Don, any chance you've got beam pics using the acrylic hemispheres you were talking about earlier? Another thing to consider is the transmission losses thru the acrylic itself. Even the standard PMMA NX-05 optics that come with the LS/O doesn't have that great a performance. How would a large mass of acrylic like that fare efficiency wise?


----------



## bucken (Jun 21, 2002)

FWIW... I have learned that a small fresnel lense works nearly as well as the much larger globe-shaped map magnifier! The fresnel lense is thinner than a credit card and about the same size (in fact, I carry it in my wallet where I almost forgot about it).

On the downside, however, I have to hold it about 8 inches away in front of the Arc LE to get the most powerful beam. Hmmm... That's also about the same distance that I have to hold it away from a page of small print in order to read it the best. I think I remember seeing some fresnel lenses somewhere that just lays flat on a map and everything looks bigger without having to hold it away from the page. Wonder if something like that might be better?



Does anyone have a different fresnel lense they could try?

-bucken-


----------



## Saaby (Jun 21, 2002)

Just a little history lesson, thats because the fresnel lens was invented to replace roundish lenses. The round lenses (globe I guess, round implies flat I guess, mathmatically anyway) were large, heavy, and broke easily, that is the reason for all the consentric circles in the fresnel lenses...

Since we're on the subject of lenses I'll talk for a moment about stage lighting, maybe if we all put our heads together (ouch!) we'll be able to get something practical out of it.

There are 3 main types of lighting instruments, PAR cans, Fresnels, and Elipsoidal Reflector Spots, hereforto known as ERC.

Par cans are just that, a can that you stick a large parabolic bulb in, you can use the same bulbs as you use in outdoor flood lights. No focus, most LED lites seem to be running on this concept.

Next is the Fresnel, it's a little more advanced, they have a frenel lens in front of the bulb (hence the name...) and then there is a large cleap bulb inside the lamp on a mount that can be moved towards the back of the lamp or towards the front, there is also a parabolic reflector in the back of the light housing...moving the lamp away from the lens causes more of a spot, moving it closer to the lens gives it more of a flood.


The most advanced type (And therefore the most expensive...) is the ERS. This uses a huge reflector and lots of lenses to give you a highly focused beam of light. You can make the spot larger or smaller but it stays a beam. You can use shutters to cut out the beam on the edges among other things...these are an electricians best friend.
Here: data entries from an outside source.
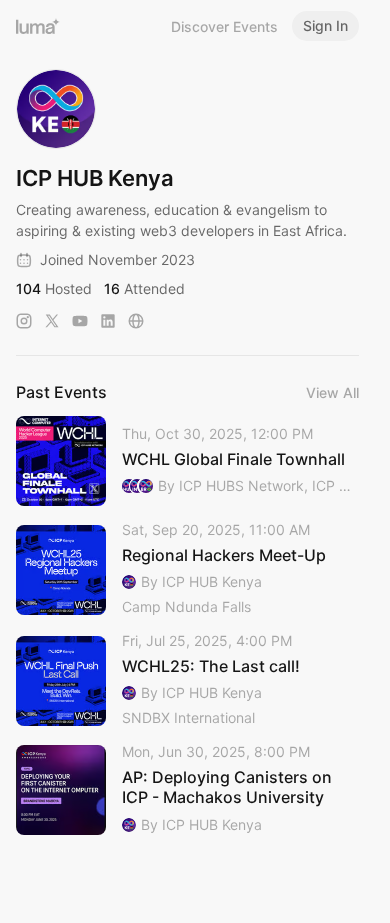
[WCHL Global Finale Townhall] (187, 461)
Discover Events (224, 26)
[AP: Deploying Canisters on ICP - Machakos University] (187, 789)
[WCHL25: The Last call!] (187, 680)
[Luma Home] (38, 26)
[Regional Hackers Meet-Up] (187, 569)
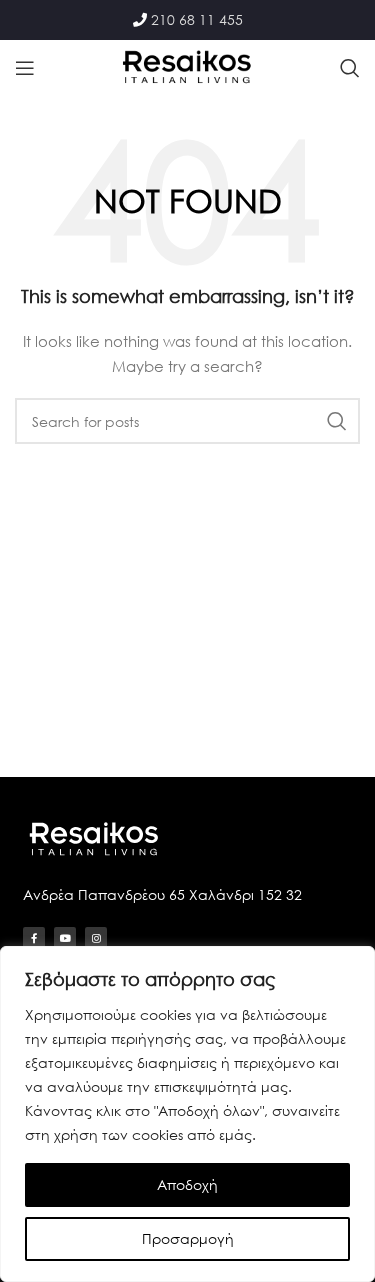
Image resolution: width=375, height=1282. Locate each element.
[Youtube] (65, 938)
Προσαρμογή (188, 1238)
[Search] (350, 68)
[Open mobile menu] (25, 68)
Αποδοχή (187, 1184)
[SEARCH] (337, 421)
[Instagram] (96, 938)
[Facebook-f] (34, 938)
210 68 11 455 (197, 19)
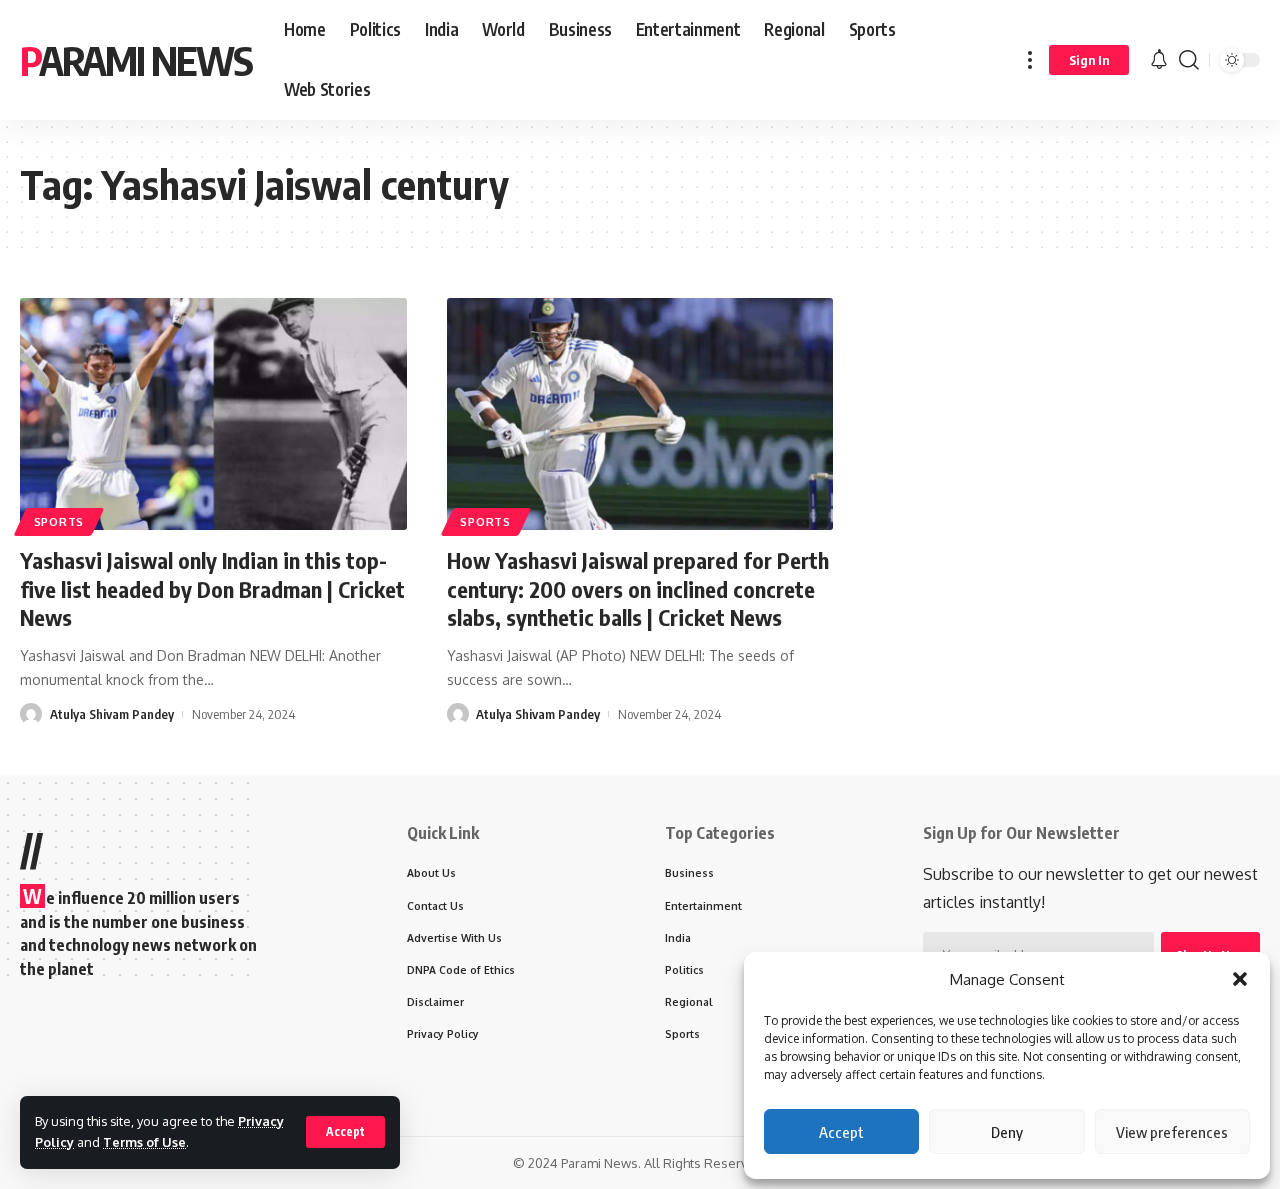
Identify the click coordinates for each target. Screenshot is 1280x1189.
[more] (1030, 60)
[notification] (1159, 60)
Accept (841, 1132)
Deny (1007, 1132)
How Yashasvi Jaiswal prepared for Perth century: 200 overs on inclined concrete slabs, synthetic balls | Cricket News (638, 588)
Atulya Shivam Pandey (112, 714)
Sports (59, 521)
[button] (1240, 979)
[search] (1189, 60)
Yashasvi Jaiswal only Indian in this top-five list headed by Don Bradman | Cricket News (212, 588)
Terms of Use (144, 1142)
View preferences (1172, 1132)
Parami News (136, 60)
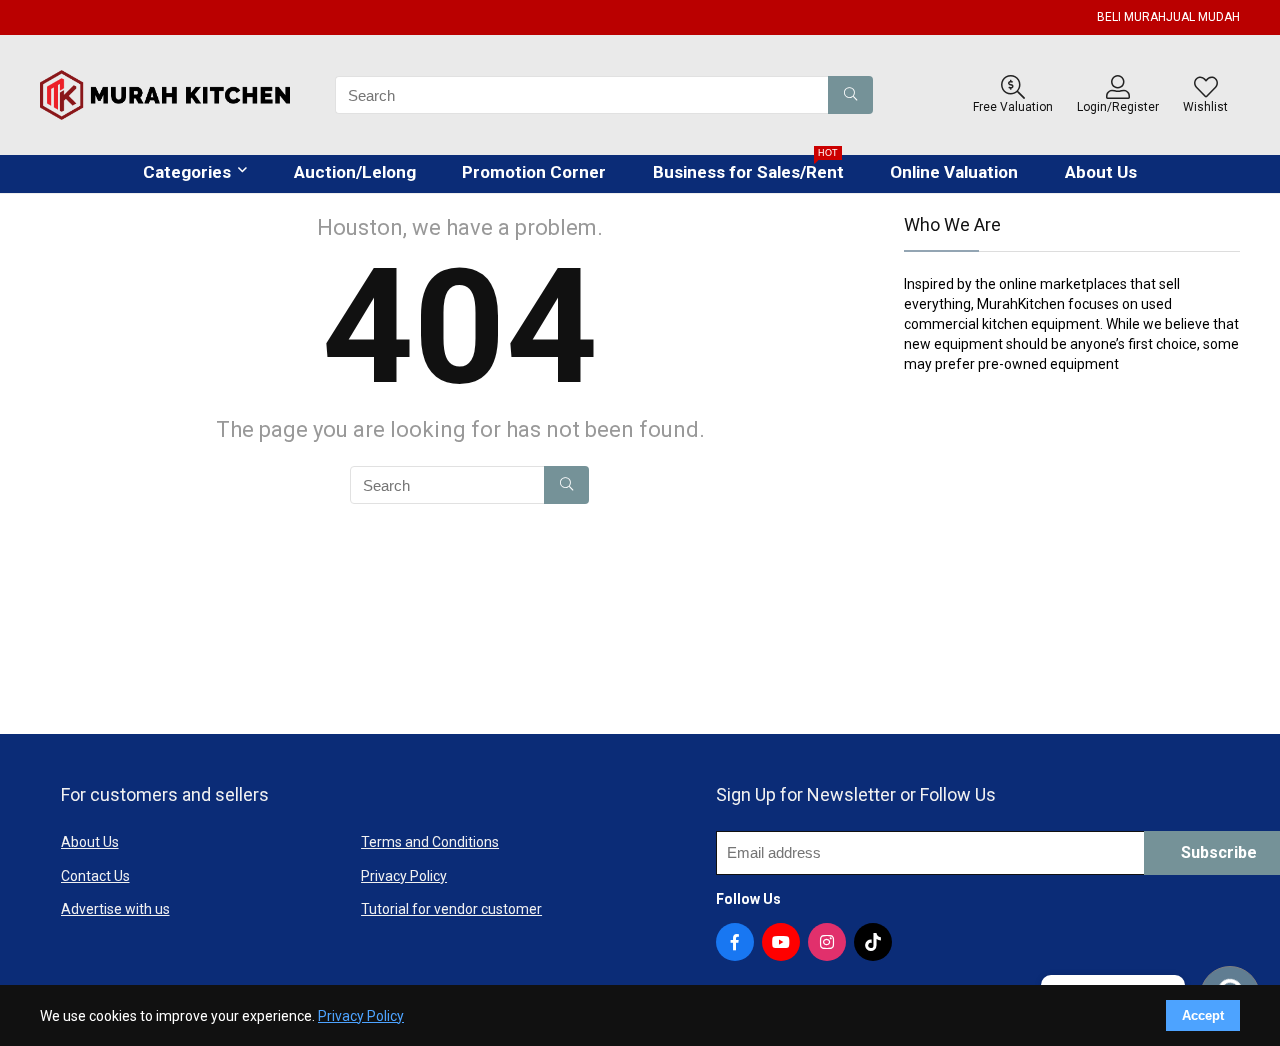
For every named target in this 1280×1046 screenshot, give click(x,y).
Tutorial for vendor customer (451, 909)
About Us (1101, 172)
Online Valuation (954, 172)
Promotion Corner (534, 172)
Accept (1203, 1015)
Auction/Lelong (355, 172)
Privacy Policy (404, 876)
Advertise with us (115, 909)
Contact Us (95, 876)
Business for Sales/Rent (748, 168)
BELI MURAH (1131, 17)
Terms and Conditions (430, 842)
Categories (187, 172)
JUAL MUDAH (1203, 17)
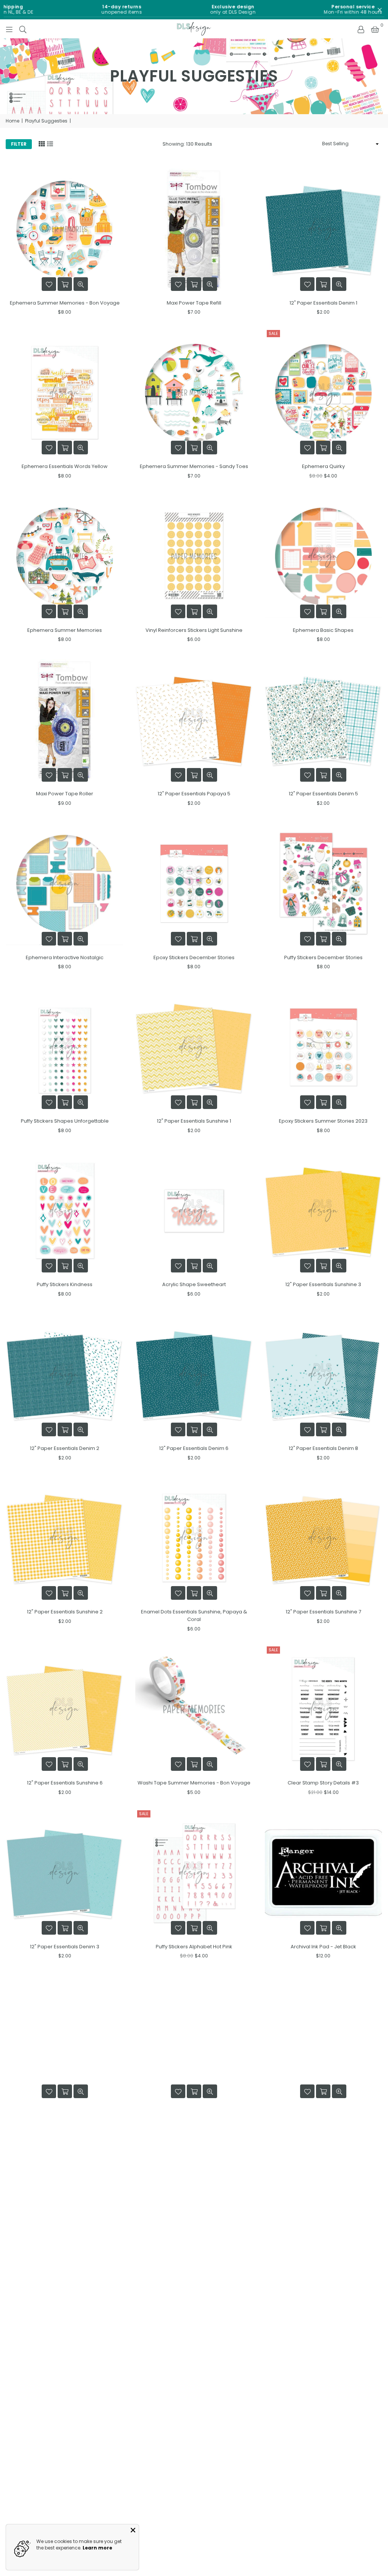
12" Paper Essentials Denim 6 (193, 1448)
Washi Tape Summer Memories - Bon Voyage (194, 1782)
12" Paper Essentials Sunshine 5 (323, 2110)
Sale (273, 333)
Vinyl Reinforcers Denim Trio (194, 2274)
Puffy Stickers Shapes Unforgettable (65, 1121)
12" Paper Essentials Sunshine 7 (323, 1611)
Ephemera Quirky (323, 466)
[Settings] (361, 29)
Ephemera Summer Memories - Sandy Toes (194, 466)
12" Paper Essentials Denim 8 (323, 1448)
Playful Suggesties (46, 121)
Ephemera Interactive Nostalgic (64, 957)
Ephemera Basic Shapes (323, 630)
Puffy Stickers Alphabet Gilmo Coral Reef (193, 2110)
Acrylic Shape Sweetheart (194, 1284)
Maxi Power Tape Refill (194, 302)
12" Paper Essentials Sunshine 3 (323, 1284)
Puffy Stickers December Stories (323, 957)
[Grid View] (42, 143)
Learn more (97, 2548)
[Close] (133, 2530)
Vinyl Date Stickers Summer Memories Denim (323, 2437)
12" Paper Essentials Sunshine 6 (65, 1782)
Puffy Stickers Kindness (64, 1284)
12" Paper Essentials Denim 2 (64, 1448)
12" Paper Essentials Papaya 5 (194, 793)
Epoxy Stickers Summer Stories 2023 (323, 1121)
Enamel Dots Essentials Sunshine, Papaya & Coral (194, 1615)
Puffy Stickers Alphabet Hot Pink (194, 1946)
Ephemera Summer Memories (64, 630)
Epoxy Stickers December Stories (194, 957)
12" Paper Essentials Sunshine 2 (65, 1611)
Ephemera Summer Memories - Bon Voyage (65, 302)
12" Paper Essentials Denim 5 (323, 793)
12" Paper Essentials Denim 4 (65, 2437)
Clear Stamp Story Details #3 (323, 1782)
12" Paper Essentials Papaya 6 (194, 2437)
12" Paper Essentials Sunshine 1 (194, 1121)
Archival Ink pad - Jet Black (323, 1946)
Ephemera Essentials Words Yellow (65, 466)
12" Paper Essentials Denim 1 (323, 302)
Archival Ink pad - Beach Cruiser (64, 2110)
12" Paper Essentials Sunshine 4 (65, 2274)
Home (12, 121)
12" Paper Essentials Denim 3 (64, 1946)
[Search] (23, 29)
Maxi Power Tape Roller (64, 793)
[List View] (50, 143)
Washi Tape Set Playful (323, 2274)
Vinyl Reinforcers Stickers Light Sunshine (194, 630)
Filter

Some sort of fresnel lens would make a great flashlight lens, you can get a highly focused beam, or a nice flood. You would need a way to move either the LED or the lens, fortunatly many lights (Think Mini-Mag and I'm not even bashing it) have a mechanism like this already. How about a tiny precision engineered fresnel lens made out of Lexan? That would be sweet!


----------



## McGizmo (Jun 21, 2002)

Some related thoughts/ comments. It has been mentioned in another hot running thread that dimpled reflectors are more effective than highly polished reflectors. They are more effective in bluring the imperfections and inconsistancies in the light source. 

Mag's reflectors deliver a very efficient level of their light to target but mirror the imperfection of the light source as well. Hence, BU beam that is criticized relentlessly here in CPF. 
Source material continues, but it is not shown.